THE PROBLEM:
Drop the pictures and repeat exactly from the "Switch to the Places tab" line down to the last line of the entries below.

Stored records:
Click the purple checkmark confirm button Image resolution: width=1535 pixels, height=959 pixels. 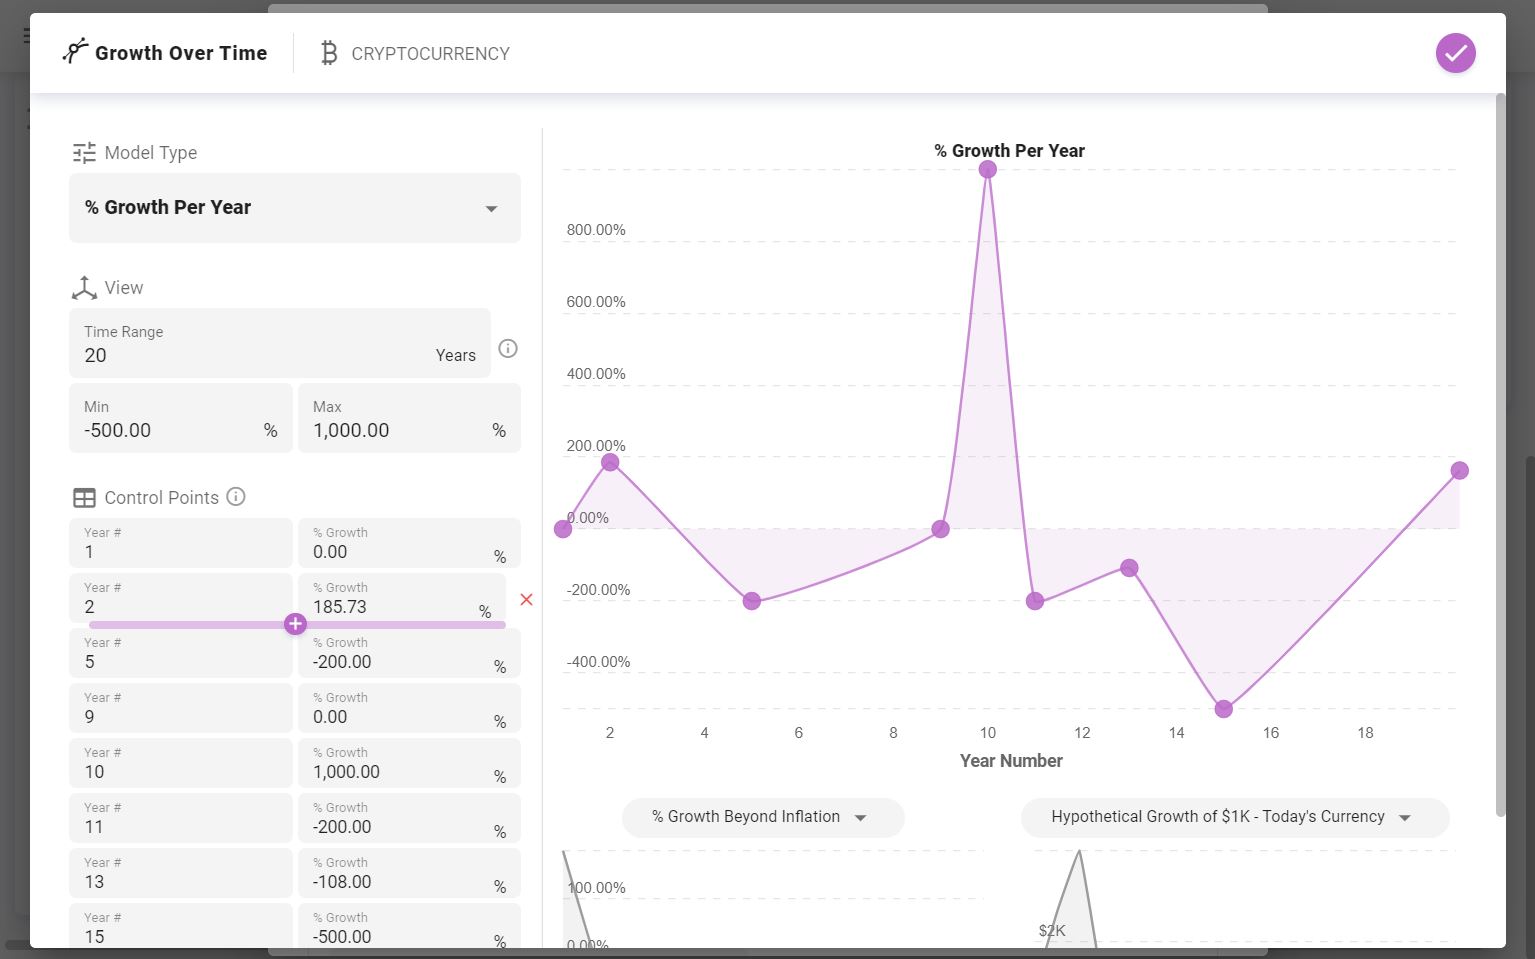click(1455, 53)
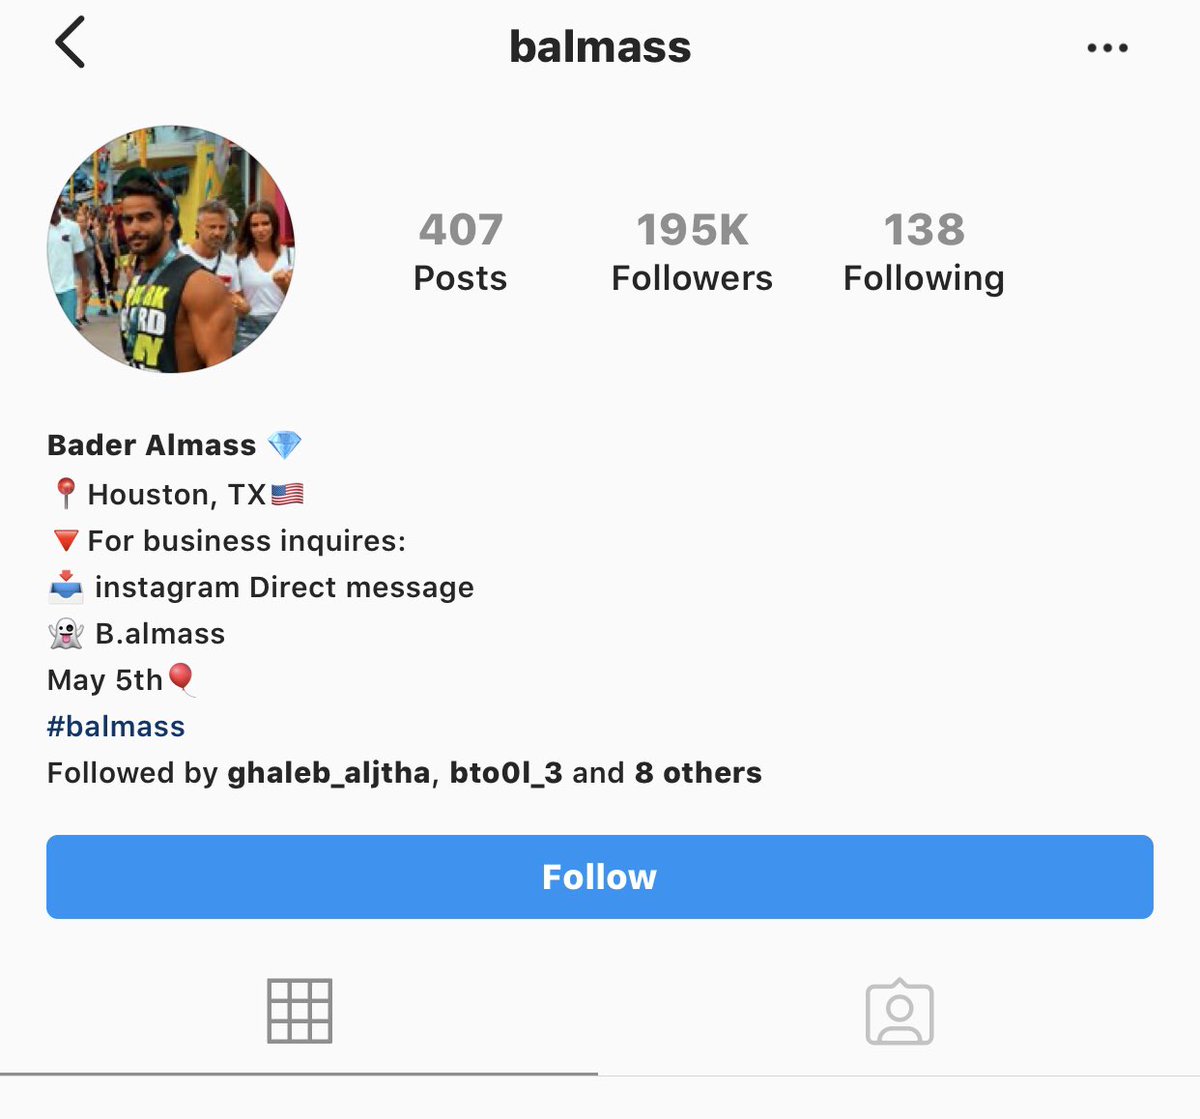Open ghaleb_aljtha follower profile
The image size is (1200, 1119).
click(329, 773)
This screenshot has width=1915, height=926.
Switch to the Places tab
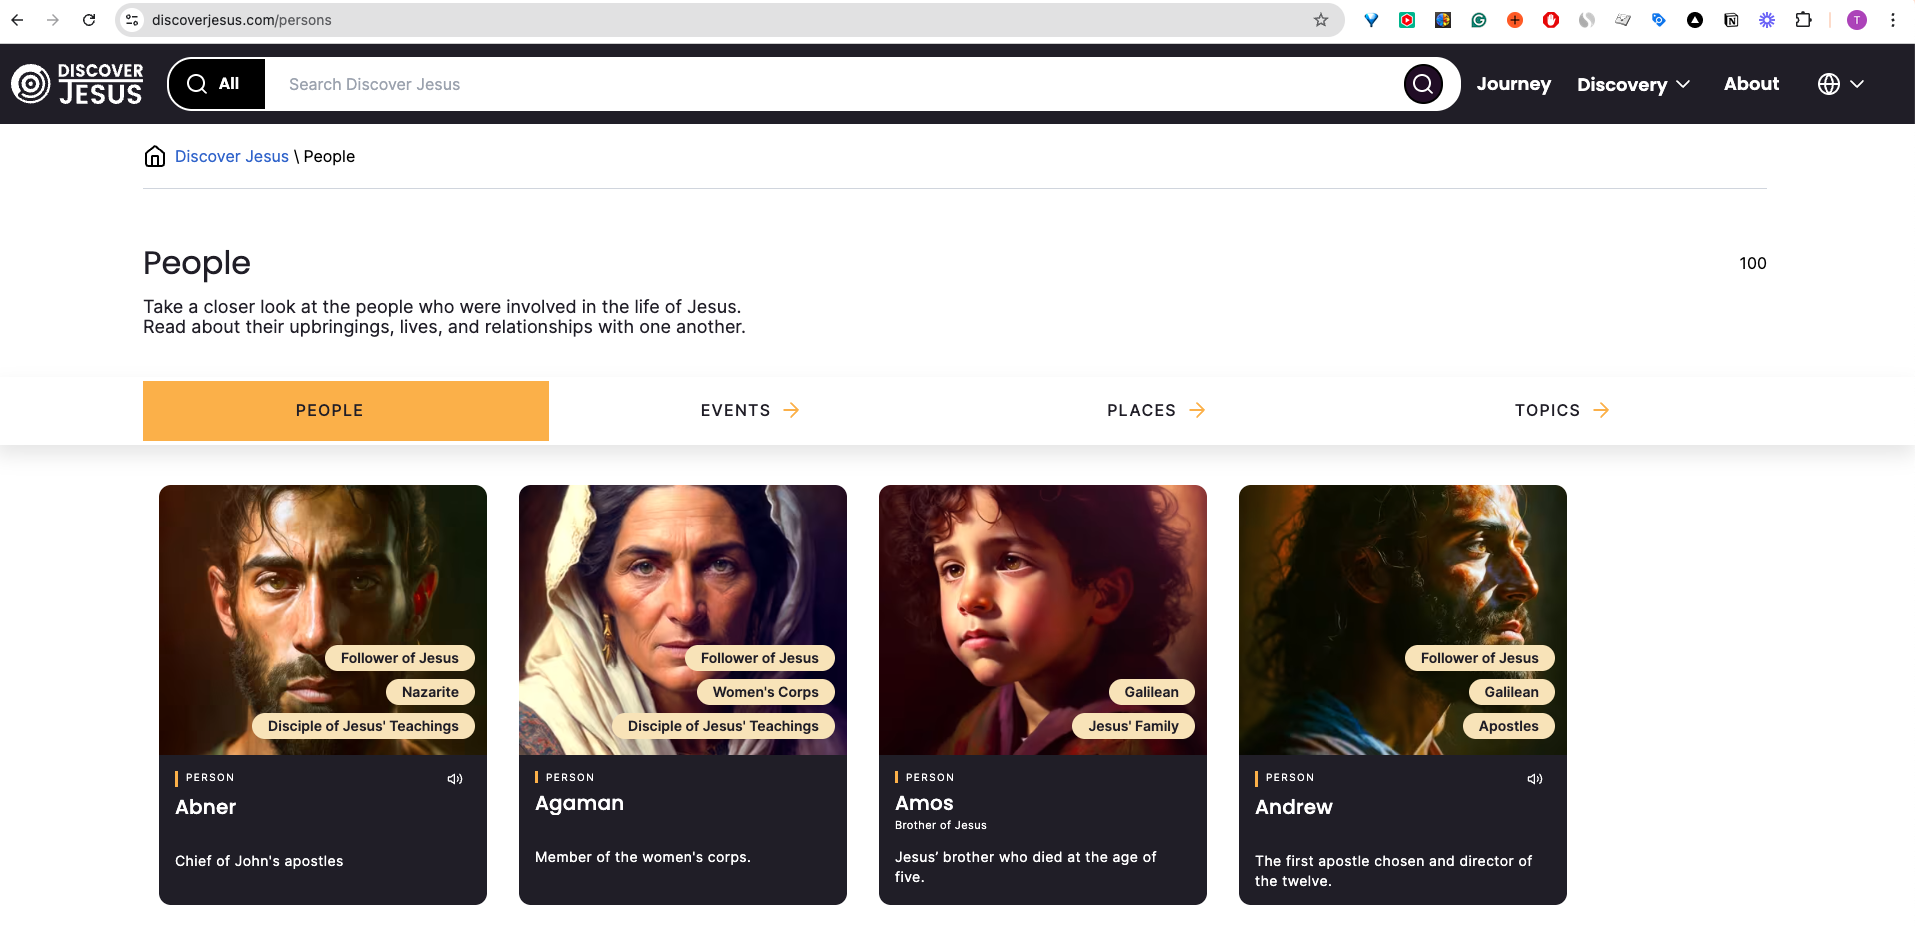[1156, 410]
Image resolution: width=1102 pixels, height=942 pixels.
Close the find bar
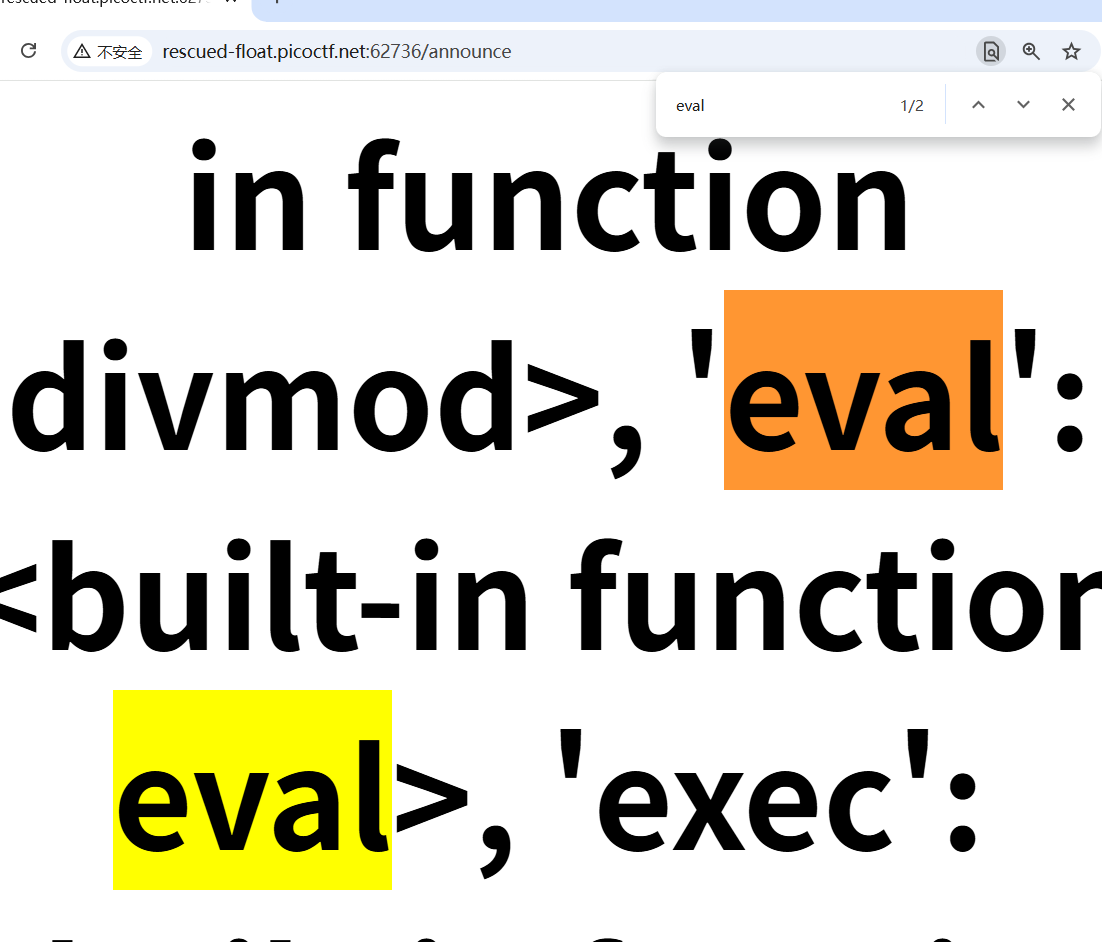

SOLUTION:
Switch to the Places tab
[1156, 410]
Image resolution: width=1102 pixels, height=942 pixels.
Close the find bar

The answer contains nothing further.